At 6:30 one morning last week Isaac Hull, fisherman turned boardinghouse keeper, was up & about. It was bitter cold (6°), and he needed an early start at his fire-making. His Hull Home, in downtown St. John’s, was jampacked with 70 boarders, most of them government-supported poor, aged or infirm, awaiting admission to public institutions. Proprietor Hull lit the kitchen oil range, then bustled next door to light another in the annex. By the time he was ready to leave the annex, the 15-year-old main building, where he had started the first fire, was doomed. Flames, apparently spread by an explosion in the kitchen range, licked over the varnished woodwork and blocked the hallways.

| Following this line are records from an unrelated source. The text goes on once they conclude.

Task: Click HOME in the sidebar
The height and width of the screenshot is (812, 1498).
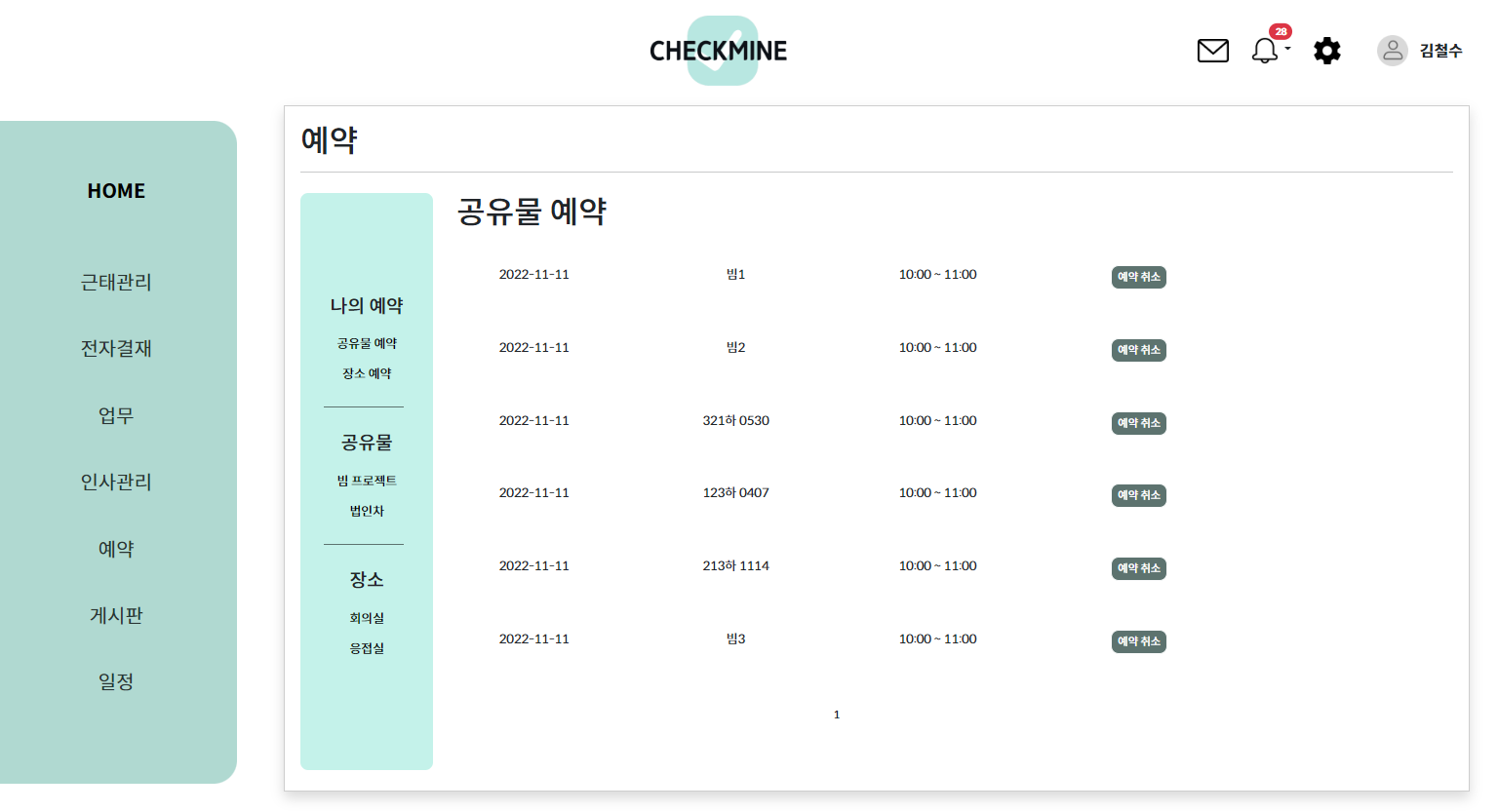Action: click(116, 191)
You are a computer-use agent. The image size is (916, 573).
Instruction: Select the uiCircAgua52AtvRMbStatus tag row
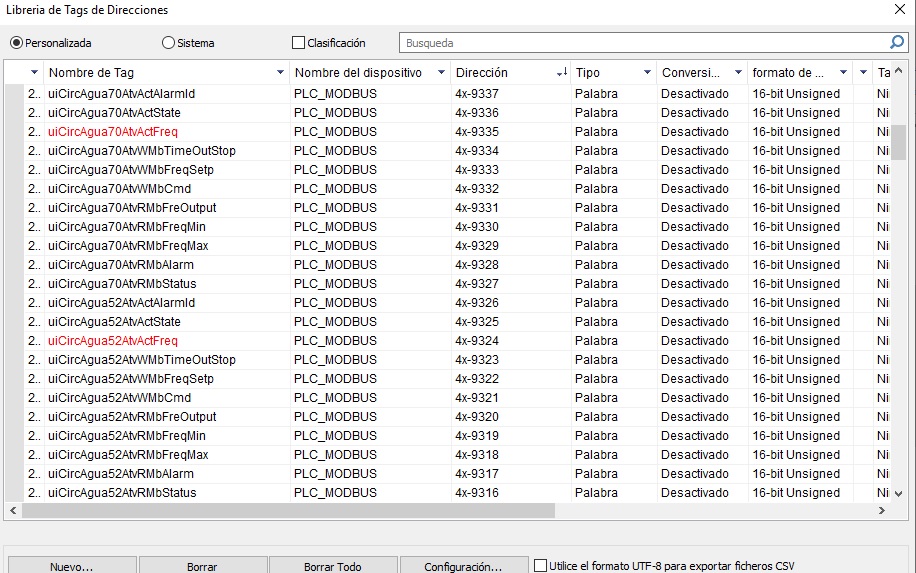[x=122, y=493]
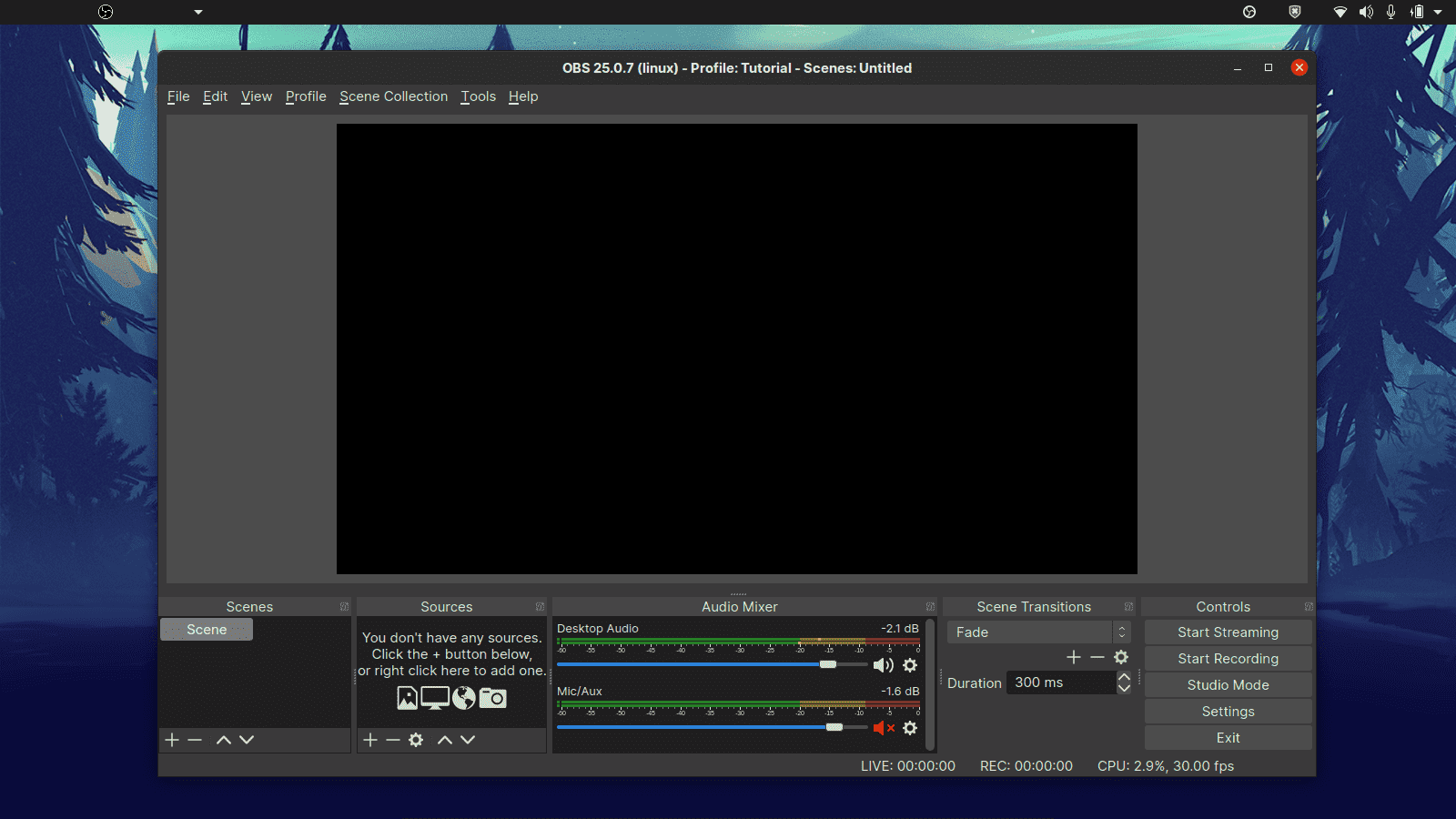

On the third floor, Boarder Alice Conners smelled smoke, woke as many as she could. One aged man and two aged women abandoned hope of rescue, plunged from the third-story windows to death on the sidewalks. Firemen came in time to snatch six through windows and down the ladders before the gale-whipped flames enshrouded the building. The ailing, the infirm and the bedridden in Isaac Hull’s boardinghouse had no chance.
An hour later, the ice-shrouded, gutted building had cooled. Inside, firemen found charred bodies, some of them piled near windows, others still in bed. In all, 33 had died. It was the worst fire in Newfoundland since the K. of C. Hostel blaze claimed 100 in 1942. Two years after the Fire Department and City Council had recommended fire escapes for Hull Home, the city began an inquiry to find out why they had never been installed.